A falência da Builder.ai expõe o primeiro colapso significativo na vaga de startups de IA.
A Builder.ai, empresa britânica fundada por Sachin Dev Duggal, chegou a ser celebrada como protagonista da revolução da inteligência artificial – atingindo uma valorização de até 1,5 mil milhões de dólares – mas entrou em insolvência em 2025, após desvios financeiros e práticas enganosas que vieram a público.
Inicialmente lançada em 2016 como Engineer.ai, a empresa prometia tornar o desenvolvimento de aplicações tão simples como pedir uma pizza – promessa que atraiu grandes investidores como a Microsoft, o fundo soberano do Qatar e a SoftBank.
O auge ocorreu em 2023, com investimentos superiores a 500 milhões de dólares.
As desconfianças surgiram desde 2019, quando reportagens revelaram que a plataforma, ao contrário do que afirmava, dependia maioritariamente de programadores humanos para escrever código, contrariando a suposta aplicação de IA.
As práticas de contabilidade criativa continuaram e, entre 2021 e 2024, a Builder.ai e a empresa indiana VerSe foram acusadas de realizar “round-tripping”: faturar serviços fictícios entre si para inflacionar artificialmente os resultados financeiros.
O aumento das suspeitas culminou em auditorias internas e revisões contabilísticas.
Em abril de 2025, o novo CEO, Manpreet Ratia, reviu em baixa o faturamento de 2023 para 140 milhões de dólares e reduziu as projeções para o segundo semestre de 2024 em 25%. Contratou ainda a auditora BDO para análises aprofundadas.
A pressão financeira intensificou-se quando credores, como a Viola Credit, exigiram o bloqueio imediato de 37 milhões de dólares depositados na empresa.
Em maio, a companhia entrou oficialmente em insolvência nos EUA e a sua principal subsidiária, a Engineer.ai Corporation, nomeou um administrador para conduzir o processo.
Durante o anúncio formal do encerramento, ficou claro que a governação estava comprometida.

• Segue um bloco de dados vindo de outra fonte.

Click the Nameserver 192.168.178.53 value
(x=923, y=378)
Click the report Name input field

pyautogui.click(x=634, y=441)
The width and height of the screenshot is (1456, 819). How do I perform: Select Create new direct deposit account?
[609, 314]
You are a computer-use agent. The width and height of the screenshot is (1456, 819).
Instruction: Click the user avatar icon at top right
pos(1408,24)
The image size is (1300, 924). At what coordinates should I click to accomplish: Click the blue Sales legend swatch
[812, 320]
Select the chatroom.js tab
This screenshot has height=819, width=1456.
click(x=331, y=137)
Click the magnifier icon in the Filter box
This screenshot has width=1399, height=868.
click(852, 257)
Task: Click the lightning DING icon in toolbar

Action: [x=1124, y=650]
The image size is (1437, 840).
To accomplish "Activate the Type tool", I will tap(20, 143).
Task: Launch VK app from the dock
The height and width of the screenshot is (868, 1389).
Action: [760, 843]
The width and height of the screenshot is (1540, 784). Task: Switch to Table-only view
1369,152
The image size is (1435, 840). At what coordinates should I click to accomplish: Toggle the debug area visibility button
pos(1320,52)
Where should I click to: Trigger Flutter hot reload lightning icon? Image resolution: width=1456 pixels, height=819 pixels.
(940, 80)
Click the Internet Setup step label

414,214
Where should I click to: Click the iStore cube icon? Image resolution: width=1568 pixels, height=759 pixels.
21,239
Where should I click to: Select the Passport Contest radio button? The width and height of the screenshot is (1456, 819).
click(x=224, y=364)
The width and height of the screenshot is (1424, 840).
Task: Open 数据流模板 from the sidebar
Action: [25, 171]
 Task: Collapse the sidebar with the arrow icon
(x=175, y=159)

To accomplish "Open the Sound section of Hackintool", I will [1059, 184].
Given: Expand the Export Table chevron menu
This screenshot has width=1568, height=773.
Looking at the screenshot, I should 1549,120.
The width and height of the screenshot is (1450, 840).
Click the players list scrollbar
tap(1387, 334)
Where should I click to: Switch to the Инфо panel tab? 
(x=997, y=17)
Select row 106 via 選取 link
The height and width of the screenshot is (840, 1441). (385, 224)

Duggal tinha deixado o cargo de CEO, mantendo apenas a posição de “chief wizard” no conselho.
A empresa devia 85 milhões de dólares à Amazon e 30 milhões à Microsoft, e despediu cerca de 1 000 trabalhadores — cerca de 80% do total.
O caso Builder.ai tornou-se símbolo dos riscos no frenesim de investimentos em IA. Inúmeras empresas recorreram ao marketing aspiracional sem entregar resultados concretos.